Re: [PATCH 2/2] arm64: errata: Add Cortex-A520 speculative unprivileged load workaround

From: Marc Zyngier
Date: Wed Sep 20 2023 - 13:17:32 EST


On Wed, 20 Sep 2023 17:47:35 +0100,
Rob Herring <robh@xxxxxxxxxx> wrote:
>
> On Tue, Sep 19, 2023 at 7:50 AM Marc Zyngier <maz@xxxxxxxxxx> wrote:
> >
> > On Tue, 19 Sep 2023 13:29:07 +0100,
> > Rob Herring <robh@xxxxxxxxxx> wrote:
> > >
> > > On Mon, Sep 18, 2023 at 5:18 AM Marc Zyngier <maz@xxxxxxxxxxxxxxx> wrote:
> > > >
> > > > On 2023-09-18 11:01, Will Deacon wrote:
> > > > > On Tue, Sep 12, 2023 at 07:11:15AM -0500, Rob Herring wrote:
> > > > >> Implement the workaround for ARM Cortex-A520 erratum 2966298. On an
> > > > >> affected Cortex-A520 core, a speculatively executed unprivileged load
> > > > >> might leak data from a privileged level via a cache side channel.
> > > > >>
> > > > >> The workaround is to execute a TLBI before returning to EL0. A
> > > > >> non-shareable TLBI to any address is sufficient.
> > > > >
> > > > > Can you elaborate at all on how this works, please?

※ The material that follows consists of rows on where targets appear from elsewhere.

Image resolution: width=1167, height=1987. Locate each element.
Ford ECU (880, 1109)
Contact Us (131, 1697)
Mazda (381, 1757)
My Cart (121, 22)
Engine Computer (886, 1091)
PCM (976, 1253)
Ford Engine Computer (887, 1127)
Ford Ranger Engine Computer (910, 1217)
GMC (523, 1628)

A TLBI addressing a
> > > > > cache side channel feels weird (or is "cache" referring to some TLB
> > > > > structures rather than e.g. the data cache here?).
> > > > >
> > > > > Assuming there's some vulnerable window between the speculative
> > > > > unprivileged load and the completion of the TLBI, what prevents another
> > > > > CPU from observing the side-channel during that time? Also, does the
> > > > > TLBI need to be using the same ASID as the unprivileged load? If so,
> > > > > then
> > > > > a context-switch could widen the vulnerable window quite significantly.
> > > >
> > > > Another 'interesting' case is the KVM world switch. If EL0 is
> > > > affected, what about EL1? Can such a data leak exist cross-EL1,
> > > > or from EL2 to El1? Asking for a friend...
> > >
> > > I'm checking for a definitive answer, but page table isolation also
> > > avoids the issue. Wouldn't these scenarios all be similar to page
> > > table isolation in that the EL2 or prior EL1 context is unmapped?
> >
> > No, EL2 is always mapped, and we don't have anything like KPTI there.
> >
> > Maybe the saving grace is that EL2 and EL2&0 are different translation
> > regimes from EL1&0, but there's nothing in the commit message that
> > indicates it. As for EL1-to-EL1 leaks, it again completely depends on
> > how the TLBs are tagged.
>
> Different translation regimes are not affected. It must be the same
> regime and same translation.

It would be good to capture this, then.

>
> > You'd hope that having different VMIDs would save the bacon, but if
> > you can leak EL1 translations into EL0, it means that the associated
> > permission and/or tags do not contain all the required information...
>
> The VMID is part of the equation. See here[1].

I have a pretty good idea of how TLB are *supposed* to behave. The
fact that you need some sort of invalidation on ERET to EL0 is the
proof that this CPU doesn't follow these rules to the letter...

M.

--
Without deviation from the norm, progress is not possible.